The doors were shut, exhaling a steady breath of chill. No sentry stood outside, yet an icy pressure leaked from within, sharper than during his last visit—a silent warning that Venerable Glacier was home. Jared smoothed his robe, adjusted the faint hitch in his breathing so it matched a wounded man, then inhaled once and tapped the door with two measured knuckles.
“Enter…” The command drifted out, flat and glacial, carrying no hint of warmth—undeniably Venerable Glacier.
Jared pushed the door and stepped inside. The scene matched his memory down to the shadowed corners. Dim light hung above ice-blue floors and walls carved from ten-thousand-year glacier stone; the air bit like midwinter. At the far end, Venerable Glacier stood with hands folded behind him, back to the door, studying a tangle of star charts etched into the wall. His robe was black trimmed in azure, his hair white as frost; even the outline of his shoulders radiated a suffocating cold.
Jared strode forward and dropped to one knee about thirty meters away, forehead low. “Envoy Clive reporting, Venerable Glacier! The collection run in the eastern region is complete. I have come to render account!”
Venerable Glacier turned, movement slow as settling frost. His face was carved from ice. His gaze dragged over Jared like a drill of frozen steel.
“Rise…” His voice remained level.
“Task Jade Slip, offerings, soul crystals,” Jared answered, lifting the prepared Task Jade Slip from his chest and, after a heartbeat’s hesitation, a storage pouch conspicuously slimmer than it should be. He set both items on the glacial desk beside Venerable Glacier, then retreated three steps, hands at his sides. A pulse ticked in his jaw despite him; the tension slipped through the mask.
Venerable Glacier lifted the slip. A sweep of divine sense verified the route; no flaw found. Then he took the pouch, his awareness diving inside. The cold in the hall plummeted, frost spidering across the floor. A storm of murderous chill exploded from Venerable Glacier, slamming against every surface.
“Clive… Why are there barely three-tenths of the scheduled offering crystals? Rare materials are almost nonexistent, and you brought four soul crystals when the list demands seven. Where are the others? Where is the A11-73 Box from Jade Immortal Manor?”
Jared jerked, collapsing to both knees. His voice cracked. “Mercy, Venerable, please!

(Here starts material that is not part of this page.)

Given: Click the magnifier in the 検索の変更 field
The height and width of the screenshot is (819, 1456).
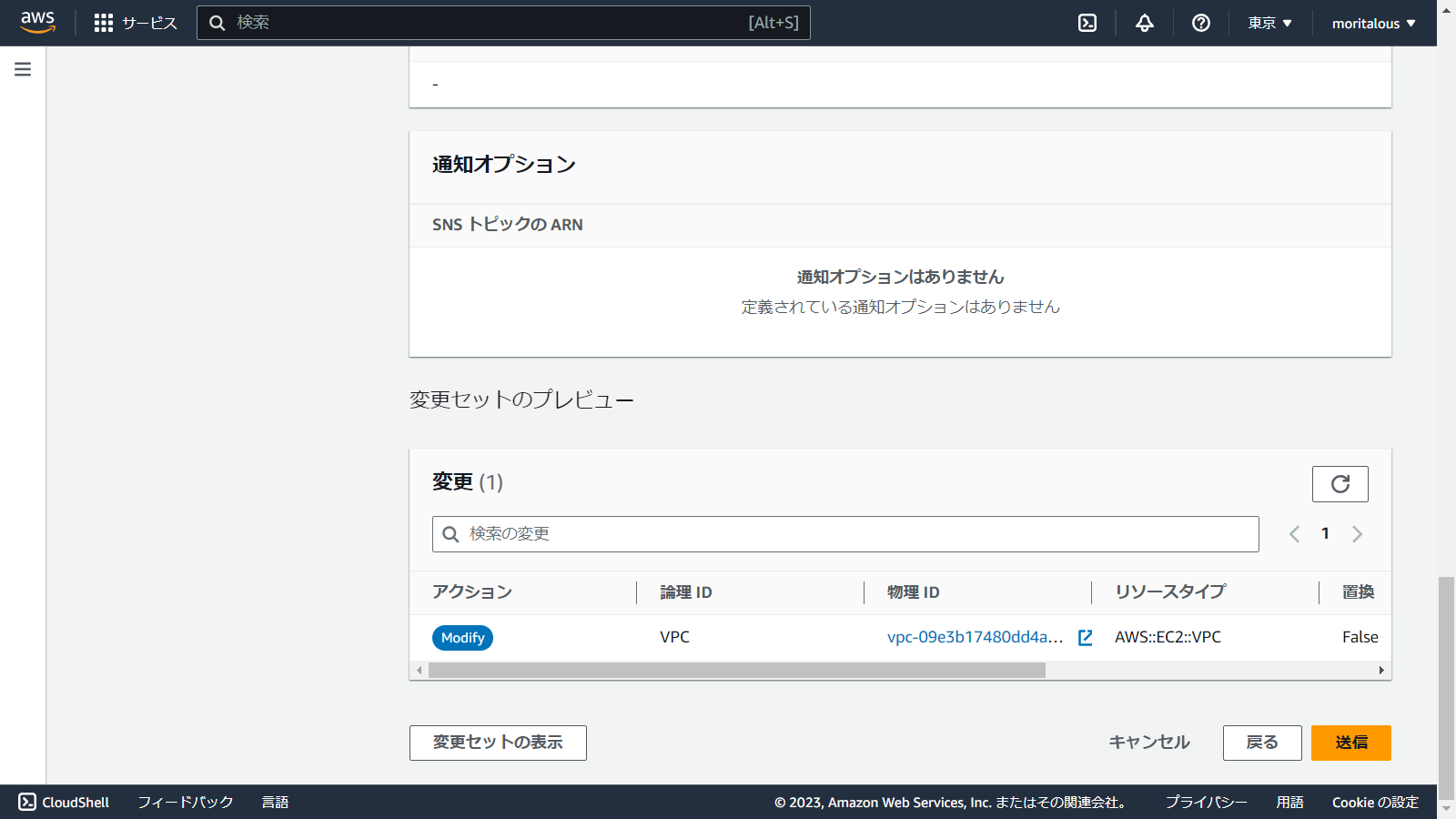Looking at the screenshot, I should tap(450, 534).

There are reasons. Allow me to explain!”
“Speak!” Venerable Glacier’s eyes narrowed, cold blades fastening on him.
Jared spilled the rehearsed tale in one breath: shadowy assailants, ambushes, cargo seized under fire. He painted himself as the loyal envoy who bled to safeguard what little remained.

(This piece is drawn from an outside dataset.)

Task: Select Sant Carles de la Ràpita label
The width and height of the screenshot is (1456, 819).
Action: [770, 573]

Venerable Glacier listened, frost growing thicker around his boots, scorn flickering behind the icy glare. “A mysterious enemy… Repeated ambushes… And they still wrested soul crystals from you?” He descended the ice steps one by one, looming over Jared.
“Clive, do you take me for a three-year-old?” He circled closer, pointing out the untouched bandages and the flush of healthy blood. “These wounds are showpieces, not the marks of repeated ambushes! More important, your soul ripple, however carefully forged, is a hair off from Clive’s. Speak! Who are you, and where is the real Clive?!”
A cold clarity settled over Jared’s mind; the playacting was finished. The accusation did not jar him. Jared had braced for it the instant he stepped inside. Cold air slid over his skin, and, almost in relief, his breathing leveled into an even rhythm.
He lifted his head. The tremor he had painted across his face vanished, wiped clean by a flat, glacial stillness that seemed to freeze even the torchlight reflecting in his eyes. Jared rose, unhurried.
The feeble wobble in his stance snapped away, replaced by a heavy, coiled presence. Chaotic force seeped from his pores, silent yet overwhelming, like a tide gathering under dark clouds.
Pressure exploded outward. Marble tiles groaned, frost on the walls shattered. Power at the very brink of the Heavenly Immortal threshold slammed through the chamber, thick enough to make the air ripple.